▶ ACTIVITY:
From the listing, collect all lines containing the word "agent".

=== Section Start ===

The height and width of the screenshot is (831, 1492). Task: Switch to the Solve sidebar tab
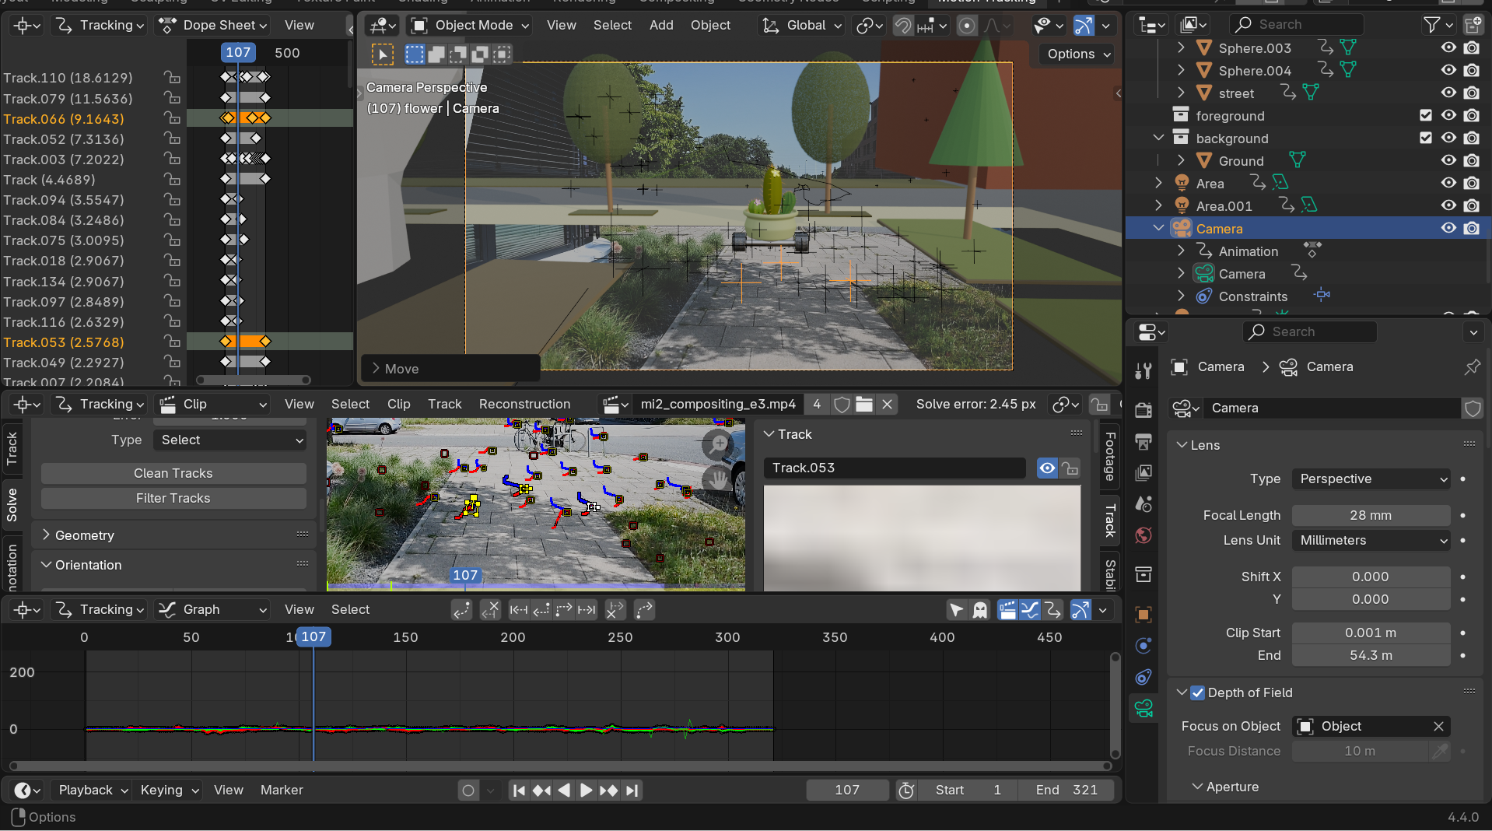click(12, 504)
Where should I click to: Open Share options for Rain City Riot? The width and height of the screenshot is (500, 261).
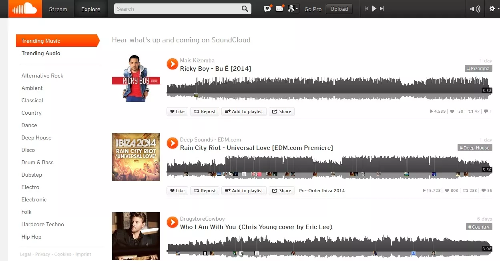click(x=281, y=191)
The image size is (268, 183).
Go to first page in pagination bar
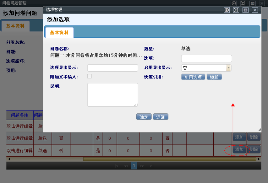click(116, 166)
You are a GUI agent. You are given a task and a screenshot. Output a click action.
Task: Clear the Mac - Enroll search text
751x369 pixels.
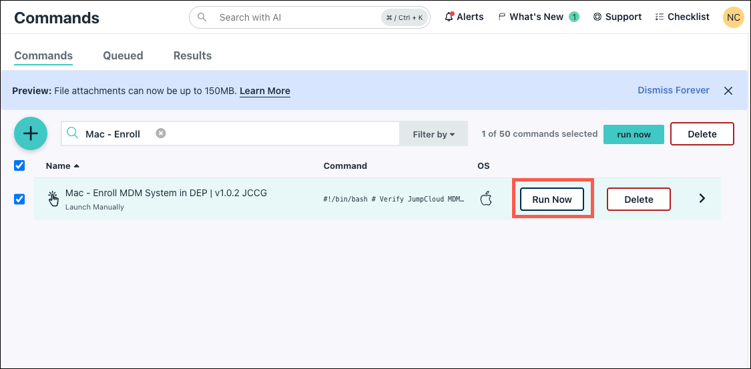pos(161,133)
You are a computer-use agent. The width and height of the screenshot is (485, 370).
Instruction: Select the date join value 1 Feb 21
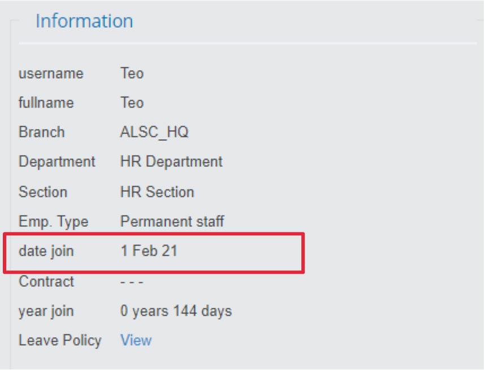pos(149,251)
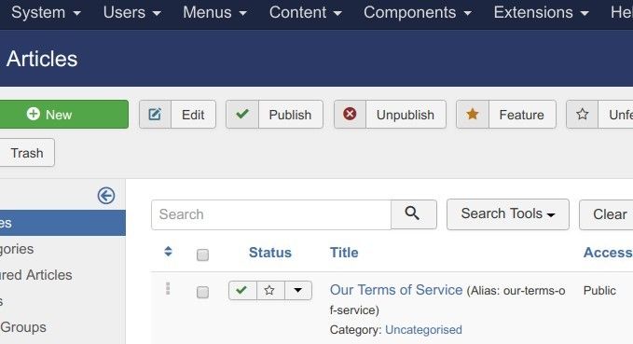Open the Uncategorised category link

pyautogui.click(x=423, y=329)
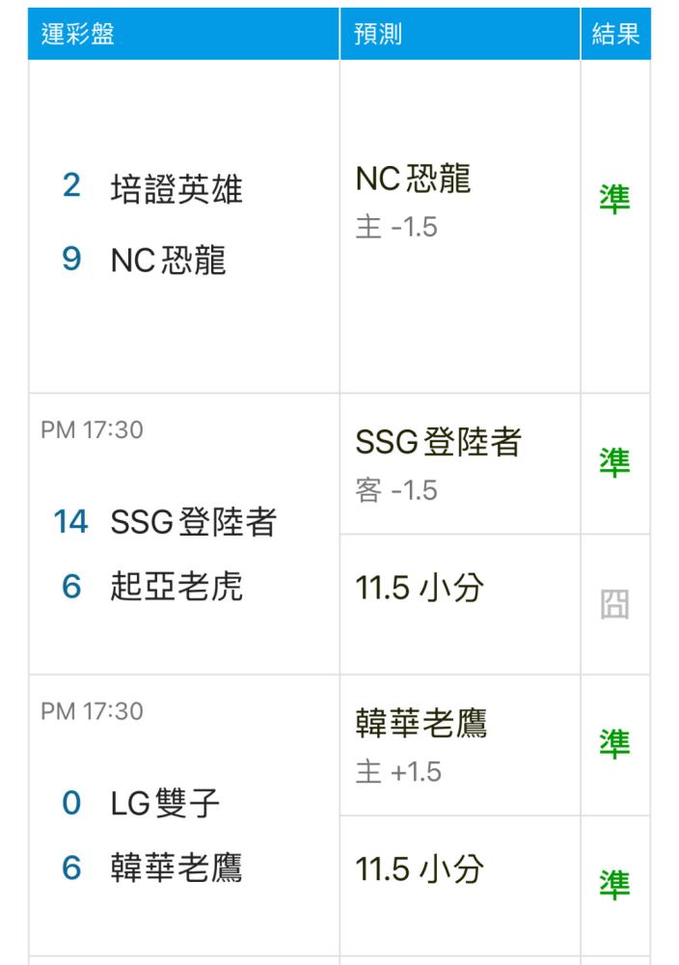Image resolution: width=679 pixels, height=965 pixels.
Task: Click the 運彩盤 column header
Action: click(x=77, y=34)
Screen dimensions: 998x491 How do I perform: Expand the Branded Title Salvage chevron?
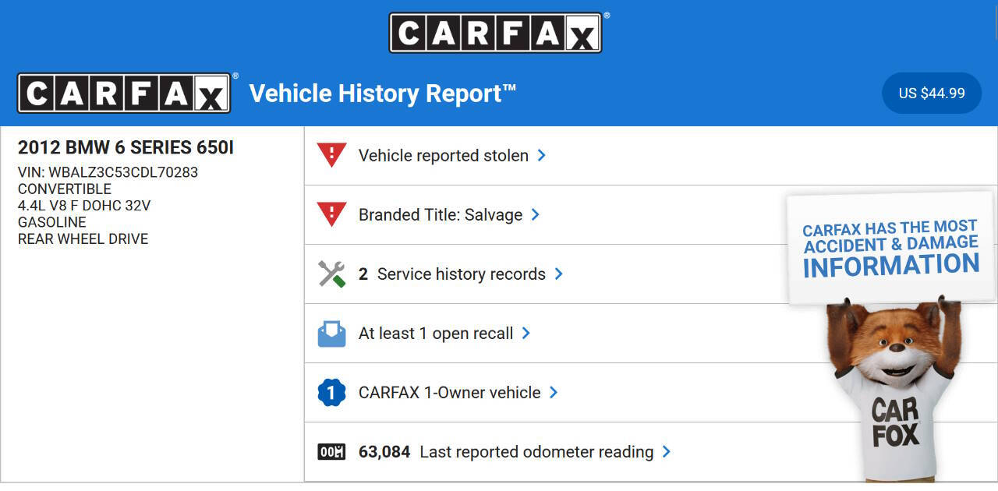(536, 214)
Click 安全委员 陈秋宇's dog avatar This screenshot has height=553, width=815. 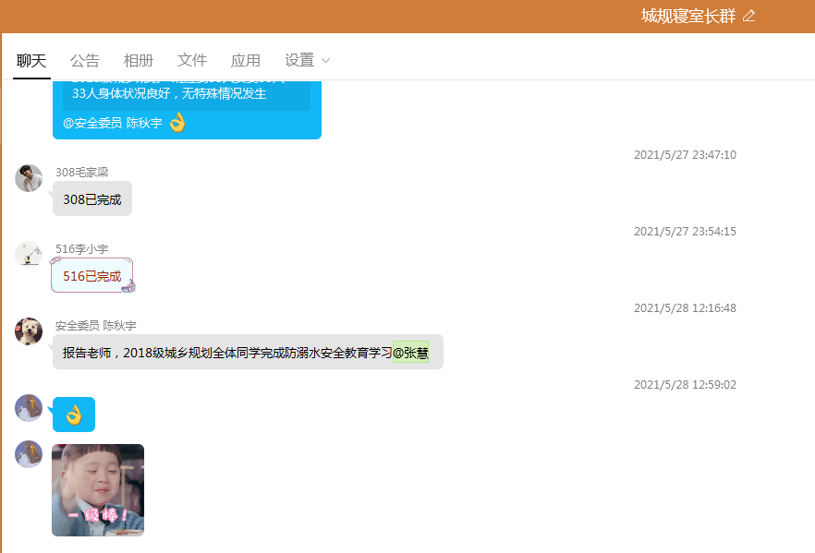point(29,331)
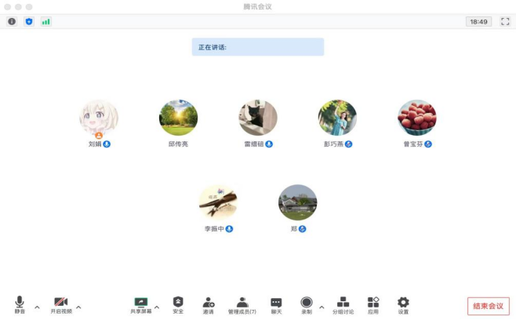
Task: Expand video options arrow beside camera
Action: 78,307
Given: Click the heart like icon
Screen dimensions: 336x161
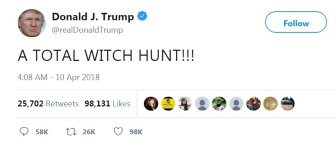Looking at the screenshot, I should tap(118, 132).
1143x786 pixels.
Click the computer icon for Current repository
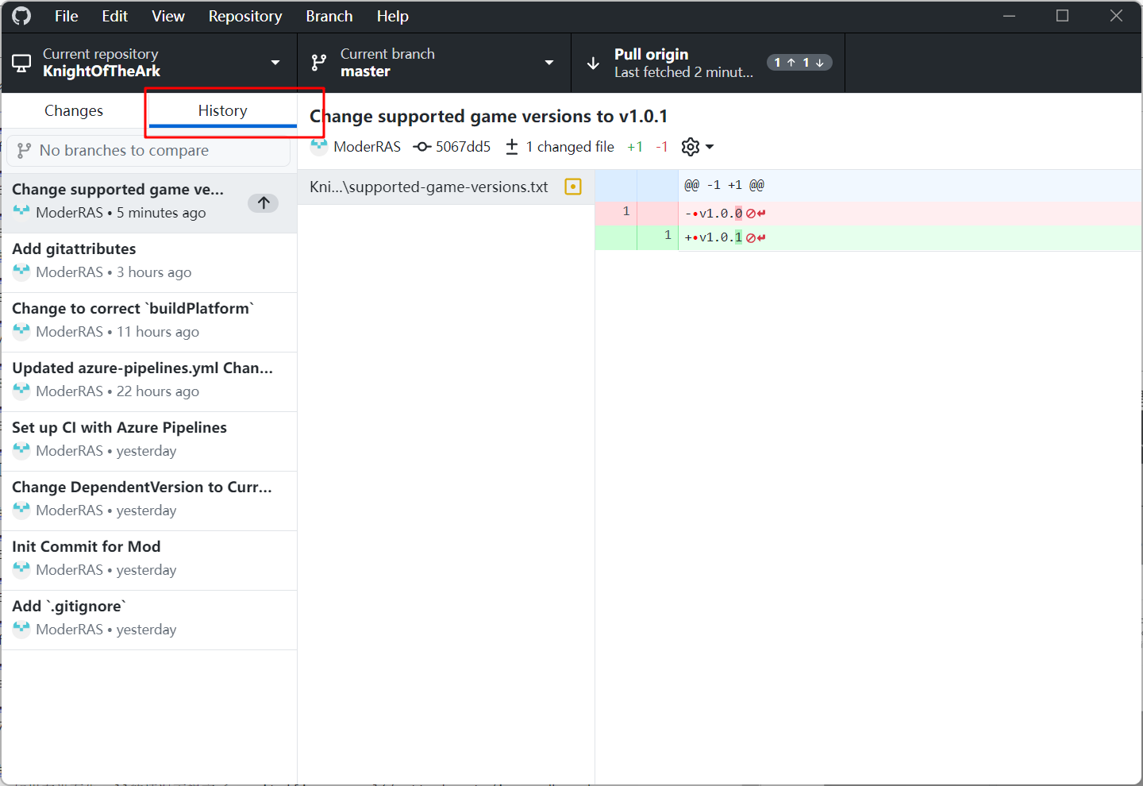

=== Section End ===

▶ SOLUTION FOR THIS TASK:
You are a GUI agent. You are given a task and a screenshot. Output a click action.
You are a computer-use agent. The width and height of the screenshot is (485, 370).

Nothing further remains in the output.